I put on gloves. Dr. P patient guides me through a bimanual exam (meaning one hand inside the vagina and one hand on the outside of the abdomen/pelvis). I appreciate (meaning that I do feel and understand) both the abnormal and normal features of Mrs. B’s vagina, cervix, ovaries and uterus. The exam takes about 30 seconds. The gloves go in the trash, and I watch as Dr. P and her resident go to scrub. Since this is a laparoscopic case I am told to observe, but not scrub. I help get the rest of the OR ready. Mrs. B is draped in a sterile fashion.
The rest of the day is a busy blur with other procedures (not requiring a pre-op pelvic exam), a half-day of clinic, and little time for talking. As it winds down, Dr. P and I are sitting in the office of her private practice. Many degrees hang from the wall, and every available surface is covered with pictures of the stereotypical good life: fishing trips, pictures with Bill Clinton, family portraits, letters from thankful patients, degrees and awards.
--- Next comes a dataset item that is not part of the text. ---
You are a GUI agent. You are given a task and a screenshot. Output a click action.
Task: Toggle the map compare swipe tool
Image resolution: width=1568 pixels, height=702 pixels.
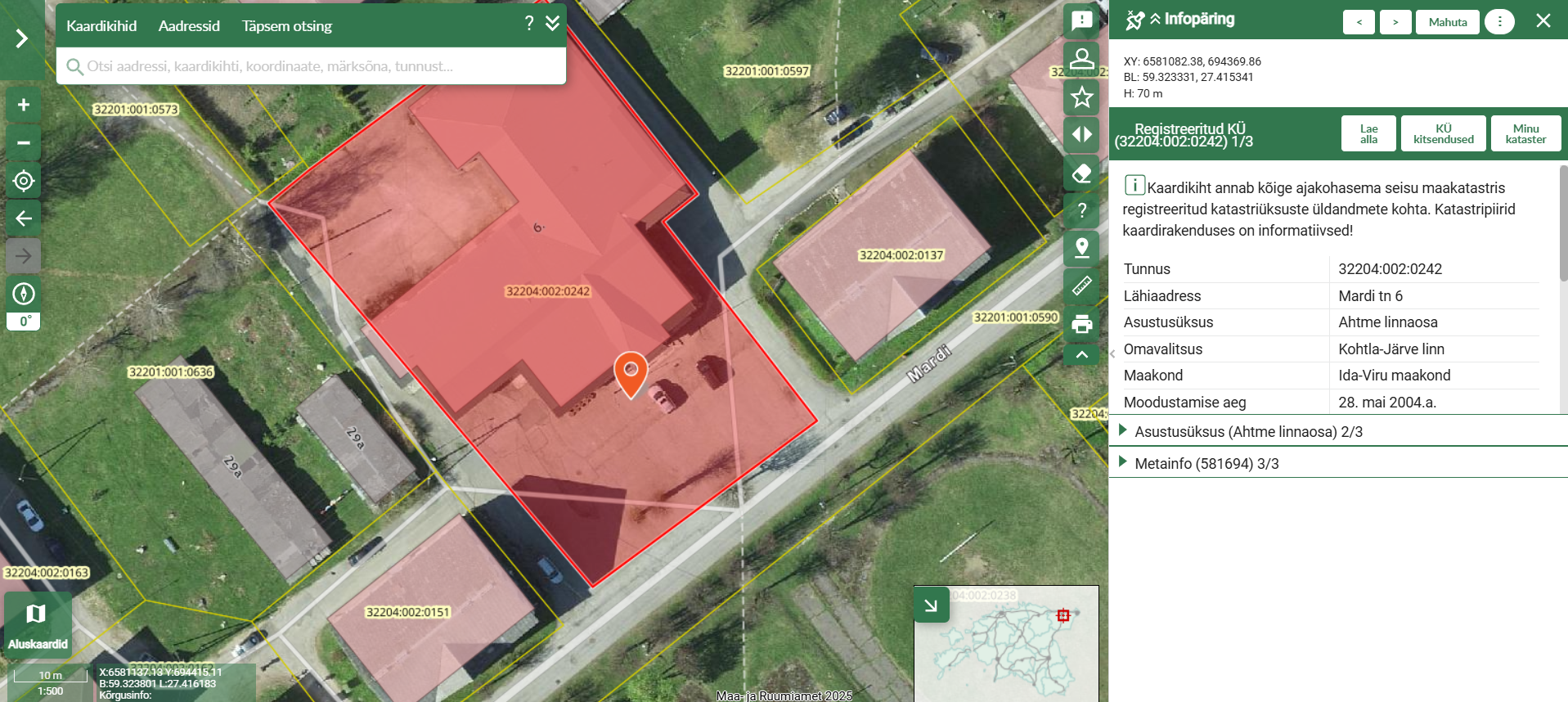[1081, 135]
I ask Dr. P what she thinks of having medical students do pelvic exams on anaesthetized patients. She looks at me for a few long moments, and says that they are a necessary part of training. Since we’re part of the team, and part of the decision-making process, since we’ve met the patient, since we are supervised during the exam and there is only one medical student per operating room, there is no harm. Refusing to perform the exam would deprive students of a valuable learning opportunity and prevent them from being part of the team. And, she says, patients won’t feel any ill effects of the exam.
I don’t know what to think, I know that I feel every moral alarm bell in my head ringing loudly. I feel uncomfortable, deep in the pit of my stomach, about what happened in the OR. And so I get home, and I write, and have a beer, and think. I speak to trusted friends who are not physicians, women and men. I speak to my girlfriend, my parents, and even my dogs (best listeners ever!). Eventually, I blog about it.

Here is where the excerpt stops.